EXCERPT TO READ:
^^^^^^^^

We live in the Evergreen state. Chances are, if you look out the window, you will see trees all around. In general, people in the Pacific Northwest love to get outside and spend time in nature.
Can you imagine looking out that same window in 30 years and seeing desert where those trees used to be? That is what is happening in much of the world. In the last 60 years over half the world’s forest have been cleared.
Roger Hoesterey, a 20+ year BelPres attendee, thinks about this issue daily as the CEO of Eden Reforestation Projects, an international non-profit organization that works to combat deforestation in third world countries by hiring locals to plant trees.
Roger grew up traveling across the country by car as his family moved from the east coast to west coast to east coast and back to the west coast again. On each of these cross-country trips, his family would visit national parks and he decided he wanted to become a National Park Service Ranger.
He attended UW where he received a degree in Forestry and then he became a Park Ranger right after college. Roger has “always had a passion for God’s creation and the outdoors, and vocationally I’ve been lucky to do that.”

^^^^^^^^

DATA PROVIDED:
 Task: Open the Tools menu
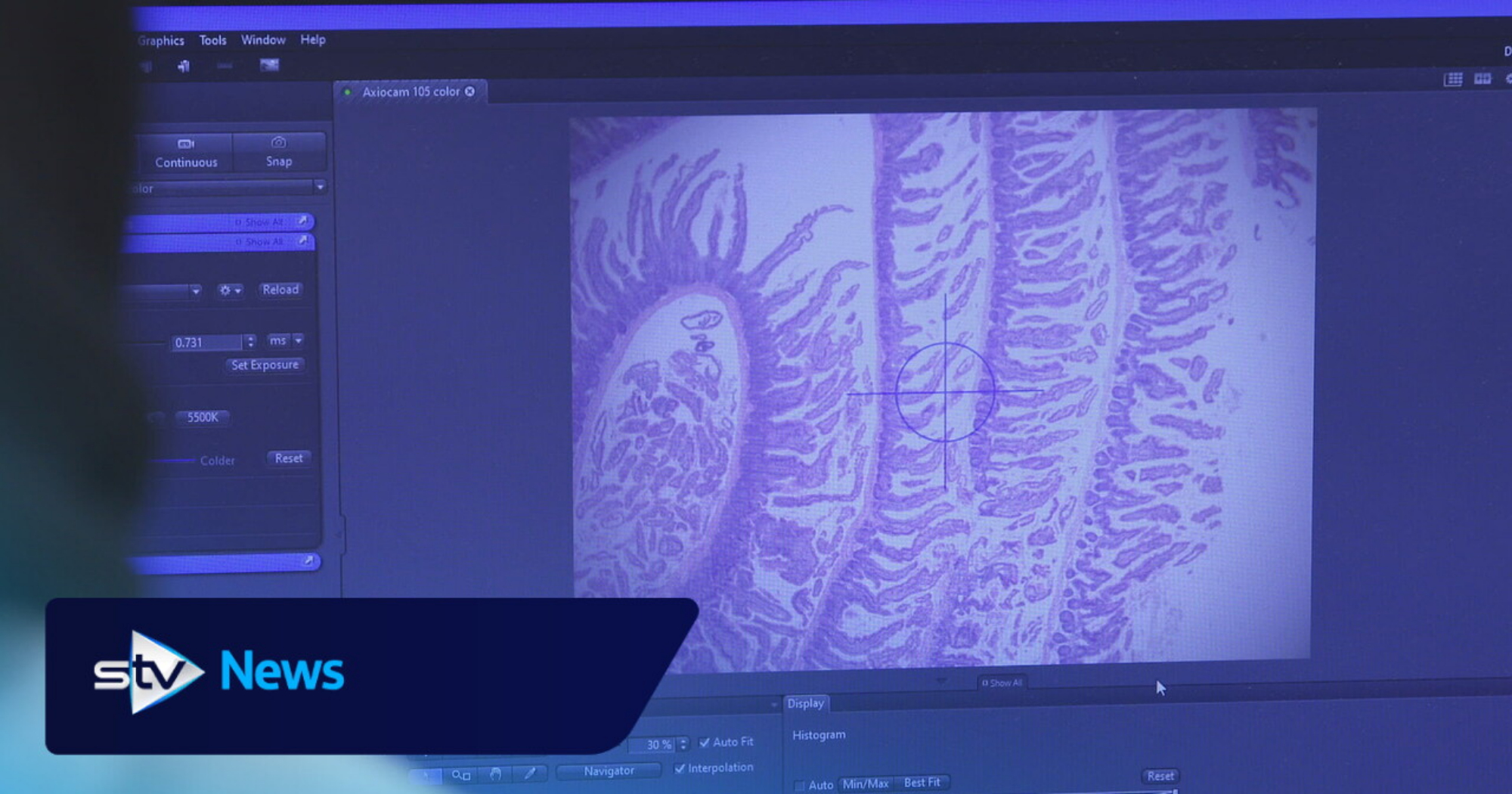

^^^^^^^^

PROBLEM SET:
a – List every organization or institution named in the article about Roger Hoesterey.
b – According to the article about Roger Hoesterey, what degree did he receive at UW?

TASK-BY-TASK OUTPUTS:
a –
BelPres
Eden Reforestation Projects
National Park Service
UW

b – A degree in Forestry.